I have spent a lot of time recently measuring Plumbr’s overhead and figuring out some ways of reducing it. When I started the measurements, I was frustrated to the extent that I had to let my feelings out in a form of a previous blog post. But now I am back in my constructive mode and ready to share more insights on the subject.
How do you measure memory overhead of a Java agent? The answer, as seen below, seems trivial at first:
“You measure memory consumption of the application with that agent and without it, then compare”.
As it turns out, even the “measure” part is not that obvious, not to speak of “comparing”. Let me explain. We are using our own performance monitor to judge how well Plumbr fairs. It runs as a separate thread in JVM and periodically measures the amount of memory consumed by application. Here is an example output for one of our test application:
We are using java.lang.Runtime to get the information from the JVM. In the picture we have lined up different metrics:
- JVM heap’s capacity is measured by Runtime.totalMemory()
- Used memory is calculated using Runtime.freeMemory()
- Native memory usage is reported from OS’s /proc/self/status.
As we can see, there are 3 different memory related metrics. And seemingly the most important of them – used memory amount – looks more like a cardiologist’s nightmare. So it seems not the right source of information to base your overhead calculations upon.
We needed a better idea. And as usual it was truly simple – we turned our eyes into monitoring the size of live data instead. Live data denotes objects that are still alive after full garbage collection cycle. This effectively serves as the lowest bound of the heap required for the application. You can’t get away with less. How much heap is occupied by application’s live data can be easily read from GC log: find a line corresponding to Full GC and read it from there. Here is an example:
[Full GC [PSYoungGen: 19377K->0K(217024K)] [PSOldGen: 161109K->152083K(261568K)] 180486K->152083K(478592K) [PSPermGen: 125886K->125886K(258688K)], 1.6528730 secs] [Times: user=1.65 sys=0.01, real=1.66 secs]
If you are unfamiliar with the GC logs then lets see what are the useful bits in it:
- PSYoungGen: 19377K->0K(217024K) indicates that the objects in young generation were fully collected. Its used size was reduced from 19377KB to 0KB. And the total available size for the young generation is 217024KB
- PSOldGen and PSPermGen sections contain the same information, but for different areas in memory – correspondingly showing the changes in old and permanent generations
- The total time the full GC ran was 1.66 seconds.

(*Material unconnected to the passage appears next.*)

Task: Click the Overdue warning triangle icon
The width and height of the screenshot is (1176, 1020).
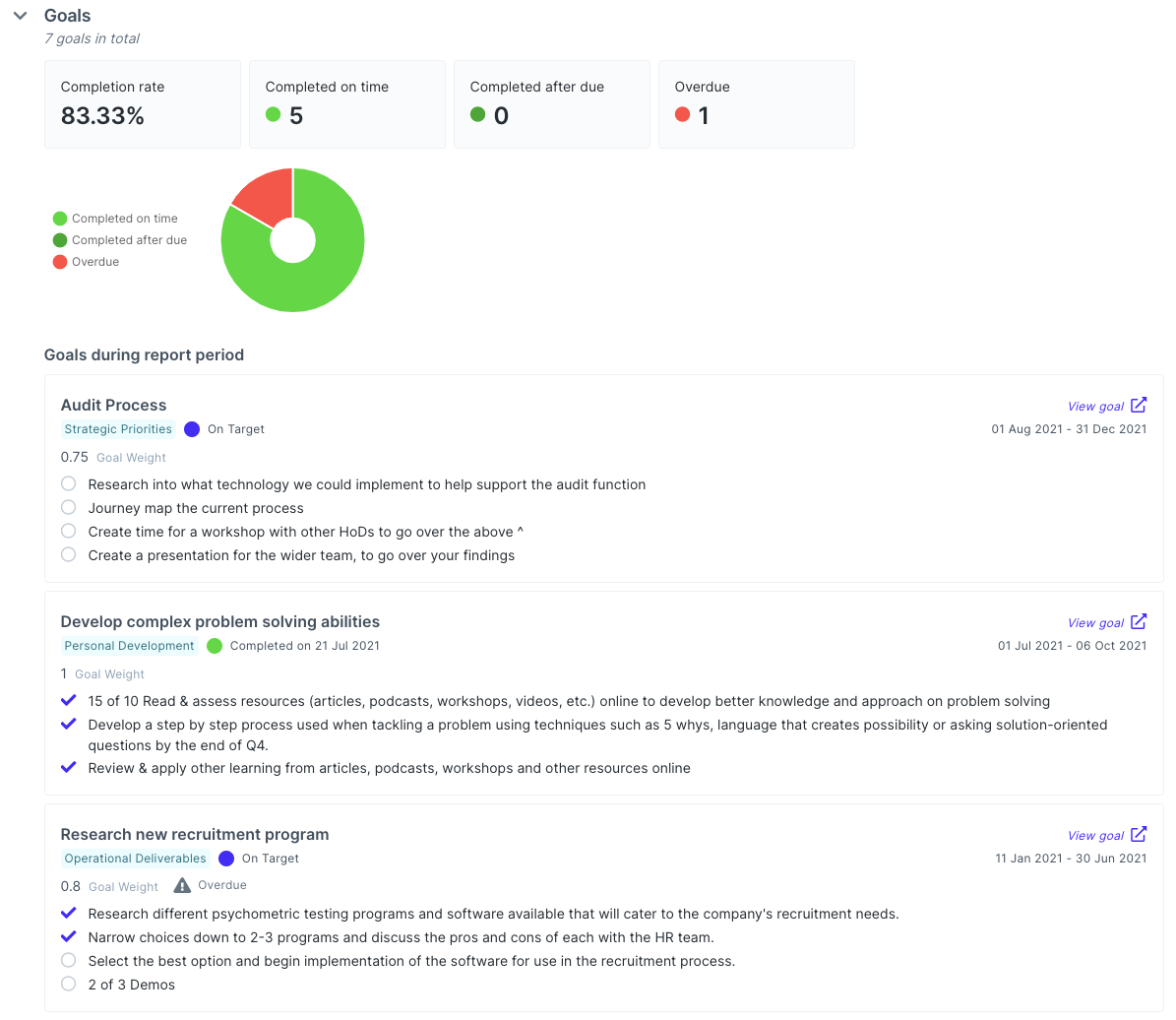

Now, the live data size is equal to the size of old generation after the full GC. In our case it equals to 152083KB of heap memory. During application’s stable phase this number doesn’t fluctuates very much. So usually you could take either lower convex boundary or average the old generation size over several full GC runs.
What it meant for us was that – we now had a foundation to build the test suites for Plumbr to do the measuring. And we are ready to publish the numbers soon. After I have gotten rid of some obvious overheads we have already found during the measurements.